EXTRAIT CHOISI:
Quand les réseaux sociaux font la loi

 

LES CHOIX DE “COURRIER” CLAIRE CARRARD

 

Plus de 20 000 soldats de la garde nationale déployés, Washington barricadée, une cérémonie sous haute tension : l’investiture de Joe Biden, le 20 janvier, s’annonçait hors norme.

 

Nos conditions de bouclage (les pages sont envoyées à l’imprimerie le mardi) ne nous permettant pas de couvrir cet événement, nous avons choisi de revenir sur les événements gravissimes du Capitole, qui risquent de marquer durablement les débuts de la présidence Biden. “Insurrection le 6 janvier, impeachment le 13, investiture le 20” : pour le New York Magazine, “les trois premiers mercredis de l’année 2021 sont autant de marques sur le visage de l’Amérique”.

 

La semaine dernière, nous nous demandions comment Joe Biden allait “réparer” l’Amérique. Cette fois, c’est la censure inédite des réseaux sociaux contre le président sortant et ses partisans que nous avons choisie de décrypter car, là aussi, c’est la démocratie américaine (et pas qu’elle) qui risque d’être un peu plus fragilisée. C’est d’abord Twitter qui a frappé fort en annonçant la suppression du compte de Donald Trump. Un compte aux 88 millions d’abonnés. Puis, dans la foulée, Facebook, TikTok… Par ce geste, les géants de la Silicon Valley ont devancé le Congrès et mis le locataire de la Maison-Blanche hors d’état de nuire, explique The Atlantic. “Donald Trump, célébrité et homme d’affaires, avait promis de purger le marigot qu’est, selon lui, Washington.

 

Il échappera à toute forme de sanction dans cette ville, mais il est rattrapé par la justice du secteur privé”, écrivait le magazine à la veille du vote de la Chambre des représentants en faveur d’une nouvelle procédure de destitution. Le problème, c’est que les Gafam qui censurent aujourd’hui Trump ont largement contribué à la radicalisation de ses partisans. Pourquoi réagir aujourd’hui et pas dès 2016 ?

 

Pourquoi des autocrates comme le président philippin Duterte, le Premier ministre indien Modi… ont-ils encore des comptes, eux, se demande ainsi The Atlantic dans un autre article ? Twitter pratique une politique de “deux poids, deux mesures” en censurant les comptes conservateurs et en tolérant les “incivilités graves, [les messages] d’incitation à la violence et même de haine raciale” émanant d’“individus considérés comme appartenant au bon côté, au camp progressiste”, estime un éditorialiste de UnHerd dans une opinion tranchée traduite sur notre site. Le réseau social Parler – refuge des conservateurs et des complotistes – a été l’autre grande victime du “nettoyage”des géants de la tech. Et même s’il renaîtra sans doute très vite ailleurs, ce bannissement interroge sur la surpuissance d’Amazon et consorts. “Si on cherchait une preuve que ces géants sont des monopoles, qui agissent en violation de la réglementation antitrust et élimineront toute tentative de concurrence, on ne saurait trouver mieux que le fait qu’ils aient employé leur puissance à détruire un concurrent émergent”, analyse sur son blog Substack Glenn Greenwald, le journaliste célèbre pour avoir publié les révélations d’Edward Snowden. Tout le débat est là.

DONNÉES ENREGISTRÉES:
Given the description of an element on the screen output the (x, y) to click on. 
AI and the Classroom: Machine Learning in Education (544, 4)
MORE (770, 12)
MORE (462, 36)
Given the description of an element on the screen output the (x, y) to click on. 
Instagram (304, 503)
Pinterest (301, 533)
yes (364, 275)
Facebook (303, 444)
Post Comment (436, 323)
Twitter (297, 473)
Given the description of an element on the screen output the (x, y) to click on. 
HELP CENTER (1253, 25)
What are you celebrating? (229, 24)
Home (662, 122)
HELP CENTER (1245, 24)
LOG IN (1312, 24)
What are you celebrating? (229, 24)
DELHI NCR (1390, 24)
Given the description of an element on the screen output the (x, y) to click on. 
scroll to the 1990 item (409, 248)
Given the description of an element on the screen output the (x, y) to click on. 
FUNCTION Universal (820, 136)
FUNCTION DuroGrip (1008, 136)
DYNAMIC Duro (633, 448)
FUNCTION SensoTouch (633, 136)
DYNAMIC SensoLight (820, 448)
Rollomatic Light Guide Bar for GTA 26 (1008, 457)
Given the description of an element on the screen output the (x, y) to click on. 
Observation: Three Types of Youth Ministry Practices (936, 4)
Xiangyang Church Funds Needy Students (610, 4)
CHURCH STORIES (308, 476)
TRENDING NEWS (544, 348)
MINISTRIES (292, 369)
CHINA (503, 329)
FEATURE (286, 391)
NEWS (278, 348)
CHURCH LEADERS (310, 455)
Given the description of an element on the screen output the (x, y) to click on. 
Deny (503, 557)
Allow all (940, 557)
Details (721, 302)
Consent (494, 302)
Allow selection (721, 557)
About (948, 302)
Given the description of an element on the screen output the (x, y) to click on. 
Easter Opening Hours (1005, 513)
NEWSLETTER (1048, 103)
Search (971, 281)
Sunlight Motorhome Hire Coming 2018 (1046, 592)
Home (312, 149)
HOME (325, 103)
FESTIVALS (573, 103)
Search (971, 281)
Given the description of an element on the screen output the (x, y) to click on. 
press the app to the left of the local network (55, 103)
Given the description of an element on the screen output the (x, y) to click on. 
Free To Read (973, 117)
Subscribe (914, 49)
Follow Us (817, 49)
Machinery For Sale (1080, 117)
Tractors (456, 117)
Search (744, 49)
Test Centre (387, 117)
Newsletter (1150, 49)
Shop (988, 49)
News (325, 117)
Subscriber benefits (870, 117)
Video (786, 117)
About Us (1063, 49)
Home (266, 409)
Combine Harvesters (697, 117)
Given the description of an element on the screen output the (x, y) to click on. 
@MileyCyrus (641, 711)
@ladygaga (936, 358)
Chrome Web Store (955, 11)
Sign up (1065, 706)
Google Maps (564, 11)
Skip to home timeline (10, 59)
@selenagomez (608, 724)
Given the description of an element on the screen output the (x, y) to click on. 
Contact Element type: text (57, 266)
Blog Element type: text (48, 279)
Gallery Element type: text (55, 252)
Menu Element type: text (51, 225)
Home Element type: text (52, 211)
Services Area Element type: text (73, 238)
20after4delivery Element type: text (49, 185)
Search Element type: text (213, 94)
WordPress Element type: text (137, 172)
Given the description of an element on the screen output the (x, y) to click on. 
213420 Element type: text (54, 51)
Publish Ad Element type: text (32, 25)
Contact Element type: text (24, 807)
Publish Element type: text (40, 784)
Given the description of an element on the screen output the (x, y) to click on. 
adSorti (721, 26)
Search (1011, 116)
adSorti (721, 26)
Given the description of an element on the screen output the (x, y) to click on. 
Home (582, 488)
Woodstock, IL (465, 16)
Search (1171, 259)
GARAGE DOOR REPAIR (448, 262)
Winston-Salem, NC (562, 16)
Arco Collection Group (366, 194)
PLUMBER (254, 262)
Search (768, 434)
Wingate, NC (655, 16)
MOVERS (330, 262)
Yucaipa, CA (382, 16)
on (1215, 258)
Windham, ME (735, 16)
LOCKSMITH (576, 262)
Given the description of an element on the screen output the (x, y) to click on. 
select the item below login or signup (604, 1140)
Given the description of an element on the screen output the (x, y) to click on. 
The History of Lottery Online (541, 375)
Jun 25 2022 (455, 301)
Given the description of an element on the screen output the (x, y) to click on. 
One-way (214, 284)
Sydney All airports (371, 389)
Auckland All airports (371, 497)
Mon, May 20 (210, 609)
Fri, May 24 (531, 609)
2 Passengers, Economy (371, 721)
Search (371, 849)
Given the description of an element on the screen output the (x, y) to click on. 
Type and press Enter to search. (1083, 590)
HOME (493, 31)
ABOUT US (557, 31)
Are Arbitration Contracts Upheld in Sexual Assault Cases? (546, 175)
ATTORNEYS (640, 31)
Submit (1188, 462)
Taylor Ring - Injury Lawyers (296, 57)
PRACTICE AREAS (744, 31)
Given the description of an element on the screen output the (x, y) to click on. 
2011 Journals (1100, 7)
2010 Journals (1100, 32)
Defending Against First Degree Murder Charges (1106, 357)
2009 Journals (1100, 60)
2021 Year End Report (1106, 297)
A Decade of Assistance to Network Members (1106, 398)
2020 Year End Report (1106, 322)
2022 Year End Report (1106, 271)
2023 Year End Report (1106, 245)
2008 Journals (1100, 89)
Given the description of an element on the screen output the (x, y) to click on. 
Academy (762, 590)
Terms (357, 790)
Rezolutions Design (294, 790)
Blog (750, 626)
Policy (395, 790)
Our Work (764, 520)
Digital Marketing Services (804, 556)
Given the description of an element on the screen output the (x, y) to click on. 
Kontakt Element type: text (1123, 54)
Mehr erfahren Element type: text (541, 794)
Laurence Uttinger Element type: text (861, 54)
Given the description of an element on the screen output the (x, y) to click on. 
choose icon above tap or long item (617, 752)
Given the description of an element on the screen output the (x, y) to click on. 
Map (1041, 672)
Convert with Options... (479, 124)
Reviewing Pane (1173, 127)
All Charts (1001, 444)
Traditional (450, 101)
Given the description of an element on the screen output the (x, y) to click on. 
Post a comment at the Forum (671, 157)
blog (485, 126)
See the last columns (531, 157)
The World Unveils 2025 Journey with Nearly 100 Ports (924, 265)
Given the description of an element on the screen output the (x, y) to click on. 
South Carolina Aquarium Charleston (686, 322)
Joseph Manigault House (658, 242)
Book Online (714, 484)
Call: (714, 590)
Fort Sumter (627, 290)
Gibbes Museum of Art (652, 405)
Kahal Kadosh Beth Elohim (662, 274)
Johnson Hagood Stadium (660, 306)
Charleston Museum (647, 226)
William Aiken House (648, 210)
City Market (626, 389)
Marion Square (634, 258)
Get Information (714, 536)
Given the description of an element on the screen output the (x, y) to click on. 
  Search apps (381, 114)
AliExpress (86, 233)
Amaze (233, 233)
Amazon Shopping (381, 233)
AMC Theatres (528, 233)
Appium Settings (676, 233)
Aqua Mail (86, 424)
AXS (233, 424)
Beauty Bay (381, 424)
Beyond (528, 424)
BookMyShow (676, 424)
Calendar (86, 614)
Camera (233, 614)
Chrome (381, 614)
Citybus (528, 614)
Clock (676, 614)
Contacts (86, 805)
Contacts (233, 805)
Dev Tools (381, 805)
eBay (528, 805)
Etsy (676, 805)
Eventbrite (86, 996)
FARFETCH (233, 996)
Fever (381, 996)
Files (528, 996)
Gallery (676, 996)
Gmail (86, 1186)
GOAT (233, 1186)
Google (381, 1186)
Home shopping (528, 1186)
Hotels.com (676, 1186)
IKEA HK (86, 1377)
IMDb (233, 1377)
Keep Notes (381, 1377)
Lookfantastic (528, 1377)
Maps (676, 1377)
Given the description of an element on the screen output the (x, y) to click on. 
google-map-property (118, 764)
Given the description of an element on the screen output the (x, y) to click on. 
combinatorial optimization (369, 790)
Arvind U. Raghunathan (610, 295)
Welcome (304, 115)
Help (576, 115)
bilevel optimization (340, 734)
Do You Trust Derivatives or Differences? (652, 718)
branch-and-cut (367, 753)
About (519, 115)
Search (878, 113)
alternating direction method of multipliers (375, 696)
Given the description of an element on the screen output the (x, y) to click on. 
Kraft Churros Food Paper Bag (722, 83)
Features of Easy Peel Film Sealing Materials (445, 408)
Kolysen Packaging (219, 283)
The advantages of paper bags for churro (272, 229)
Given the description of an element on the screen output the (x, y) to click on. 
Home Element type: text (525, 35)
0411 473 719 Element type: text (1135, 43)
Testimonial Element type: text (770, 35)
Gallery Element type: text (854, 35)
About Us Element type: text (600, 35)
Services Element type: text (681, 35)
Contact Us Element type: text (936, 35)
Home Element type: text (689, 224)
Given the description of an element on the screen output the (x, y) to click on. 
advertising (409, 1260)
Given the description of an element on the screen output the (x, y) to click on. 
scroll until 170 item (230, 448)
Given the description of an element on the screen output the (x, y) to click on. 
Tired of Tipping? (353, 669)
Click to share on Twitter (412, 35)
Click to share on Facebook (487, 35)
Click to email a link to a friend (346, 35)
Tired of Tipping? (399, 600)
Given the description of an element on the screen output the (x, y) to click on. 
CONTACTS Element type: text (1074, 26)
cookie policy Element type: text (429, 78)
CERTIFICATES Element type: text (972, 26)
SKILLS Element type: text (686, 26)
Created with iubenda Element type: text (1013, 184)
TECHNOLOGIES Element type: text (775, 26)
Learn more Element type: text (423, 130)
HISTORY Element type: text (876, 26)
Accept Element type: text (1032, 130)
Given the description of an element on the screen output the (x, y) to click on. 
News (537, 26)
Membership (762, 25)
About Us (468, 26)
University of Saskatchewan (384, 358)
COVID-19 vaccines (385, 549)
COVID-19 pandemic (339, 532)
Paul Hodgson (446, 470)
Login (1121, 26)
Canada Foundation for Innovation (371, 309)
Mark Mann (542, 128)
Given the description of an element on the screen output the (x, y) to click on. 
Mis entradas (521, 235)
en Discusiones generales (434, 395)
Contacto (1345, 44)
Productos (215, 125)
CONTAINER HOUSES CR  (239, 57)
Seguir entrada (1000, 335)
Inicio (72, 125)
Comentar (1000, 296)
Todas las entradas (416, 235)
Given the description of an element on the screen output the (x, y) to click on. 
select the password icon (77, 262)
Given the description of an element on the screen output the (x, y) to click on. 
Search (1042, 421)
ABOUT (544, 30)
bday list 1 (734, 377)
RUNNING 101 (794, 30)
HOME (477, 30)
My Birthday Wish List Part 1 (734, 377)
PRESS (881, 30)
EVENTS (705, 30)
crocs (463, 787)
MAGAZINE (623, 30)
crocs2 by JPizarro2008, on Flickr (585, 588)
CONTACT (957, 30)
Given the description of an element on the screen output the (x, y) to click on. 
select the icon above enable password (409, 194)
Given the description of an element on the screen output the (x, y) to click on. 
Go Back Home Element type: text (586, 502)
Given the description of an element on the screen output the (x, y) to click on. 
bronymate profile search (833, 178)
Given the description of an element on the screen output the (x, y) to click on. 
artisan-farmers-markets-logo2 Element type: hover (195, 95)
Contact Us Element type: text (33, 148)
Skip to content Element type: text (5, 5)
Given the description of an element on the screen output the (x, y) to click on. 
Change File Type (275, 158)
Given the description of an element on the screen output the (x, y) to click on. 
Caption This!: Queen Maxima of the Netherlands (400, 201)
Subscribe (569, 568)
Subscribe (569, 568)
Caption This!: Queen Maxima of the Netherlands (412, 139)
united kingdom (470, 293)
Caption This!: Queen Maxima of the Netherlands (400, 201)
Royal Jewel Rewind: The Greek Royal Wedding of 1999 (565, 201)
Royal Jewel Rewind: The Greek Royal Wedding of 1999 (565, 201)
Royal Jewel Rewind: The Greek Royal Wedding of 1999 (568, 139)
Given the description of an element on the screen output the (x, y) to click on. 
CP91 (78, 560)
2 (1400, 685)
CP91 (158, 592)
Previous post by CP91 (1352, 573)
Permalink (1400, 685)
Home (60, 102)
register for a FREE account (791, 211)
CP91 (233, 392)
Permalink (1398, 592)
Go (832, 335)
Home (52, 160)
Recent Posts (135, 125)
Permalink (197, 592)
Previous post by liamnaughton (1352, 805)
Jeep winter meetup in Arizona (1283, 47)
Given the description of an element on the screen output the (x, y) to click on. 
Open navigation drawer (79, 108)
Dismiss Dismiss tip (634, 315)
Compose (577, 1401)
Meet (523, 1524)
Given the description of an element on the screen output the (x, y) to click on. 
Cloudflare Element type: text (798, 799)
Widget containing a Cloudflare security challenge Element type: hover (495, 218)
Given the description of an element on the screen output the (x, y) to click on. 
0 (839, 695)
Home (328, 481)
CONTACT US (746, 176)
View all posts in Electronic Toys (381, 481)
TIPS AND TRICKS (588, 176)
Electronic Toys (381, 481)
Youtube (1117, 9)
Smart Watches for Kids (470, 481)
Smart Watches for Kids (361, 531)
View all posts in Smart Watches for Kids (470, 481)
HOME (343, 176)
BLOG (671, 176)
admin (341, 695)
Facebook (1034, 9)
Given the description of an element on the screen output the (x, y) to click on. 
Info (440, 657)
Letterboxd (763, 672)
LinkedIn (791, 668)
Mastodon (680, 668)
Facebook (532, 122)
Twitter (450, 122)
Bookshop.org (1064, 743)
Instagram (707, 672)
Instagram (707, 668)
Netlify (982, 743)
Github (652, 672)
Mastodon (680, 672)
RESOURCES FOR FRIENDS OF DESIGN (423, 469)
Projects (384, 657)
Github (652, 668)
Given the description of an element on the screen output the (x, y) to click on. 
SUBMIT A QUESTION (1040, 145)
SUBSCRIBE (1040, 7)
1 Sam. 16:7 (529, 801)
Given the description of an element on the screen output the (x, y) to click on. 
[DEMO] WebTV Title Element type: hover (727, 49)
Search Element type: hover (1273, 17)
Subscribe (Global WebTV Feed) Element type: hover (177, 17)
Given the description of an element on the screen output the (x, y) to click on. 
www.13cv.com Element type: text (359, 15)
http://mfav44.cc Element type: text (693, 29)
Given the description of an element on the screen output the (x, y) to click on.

EXERCICES À RÉALISER:
1. Réécrivez plus brièvement le paragraphe de l'extrait sur la censure des réseaux sociaux qui commence par « Nos conditions de bouclage », en gardant ses faits principaux.
2. Poursuivez l'extrait sur la censure des réseaux sociaux à la suite de sa dernière phrase, « Tout le débat est là. »
La liste n'intervient pas dans cet exercice.

CORRIGÉ:
1. Les pages partant à l'imprimerie le mardi, la rédaction ne pouvait pas couvrir l'investiture. Elle a donc choisi de revenir sur les graves événements du Capitole, qui risquent de marquer durablement le début de la présidence Biden. Selon le New York Magazine, les trois premiers mercredis de 2021 sont autant de marques sur le visage de l'Amérique : l'insurrection le 6 janvier, l'impeachment le 13 et l'investiture le 20.

2.
 

Est-ce à des entreprises privées de fixer les limites de la liberté d’expression ?

 

Sûrement pas.

 

Mais comment réguler l’information en ligne ?

 

Pour Quartz, il faudrait gérer Internet comme un service public. “Près de quarante ans après la création d’Internet, la question de savoir quand et comment des entreprises privées peuvent utiliser leur puissance pour contrôler le flot d’informations et d’idées n’est pas tranchée. Et les événements récents ont démontré à quel point il est important de réfléchir à des mécanismes de réglementation et de supervision des infrastructures Internet et de réclamer plus de transparence sur les décisions des entreprises qui les gèrent – ou de créer de véritables entreprises d’utilité publique.” Autre question récurrente : comment limiter la propagation des opinions extrémistes en ligne ?

 

Et qui est responsable ?

 

Après avoir reconnu un ex-collègue du site Buzzfeed parmi les manifestants du Capitole, Ben Smith, chroniqueur media du New York Times, prend sa part : “Son évolution me pousse à m’interroger sur la part de responsabilité que nous portons aujourd’hui, nous les pionniers de l’information sur les réseaux sociaux. Avons-nous contribué, ainsi que les créateurs de ces plateformes, à ouvrir une boîte de Pandore ?” Cette question, tous les médias peuvent se la poser

 

 

 

C’est la “big tech” qui a destitué Trump en premier ICI 

 

En privant Donald Trump de ses plateformes préférées, des entreprises privées comme Facebook, Snapchat, Twitter et consorts ont devancé les élus du Congrès et mis le locataire de la Maison-Blanche hors d’état de nuire, constate The Atlantic.

 

 

Gérer Internet comme un service public ICI 

 


QUARTZ - NEW YORK

Publié le 24/01/2021 - 08:32

On ne peut pas abandonner le contrôle des opinions et des informations circulant en ligne à de grands groupes privés, estime ce site américain, qui dresse un parallèle avec la gestion de l’eau ou de l’électricité.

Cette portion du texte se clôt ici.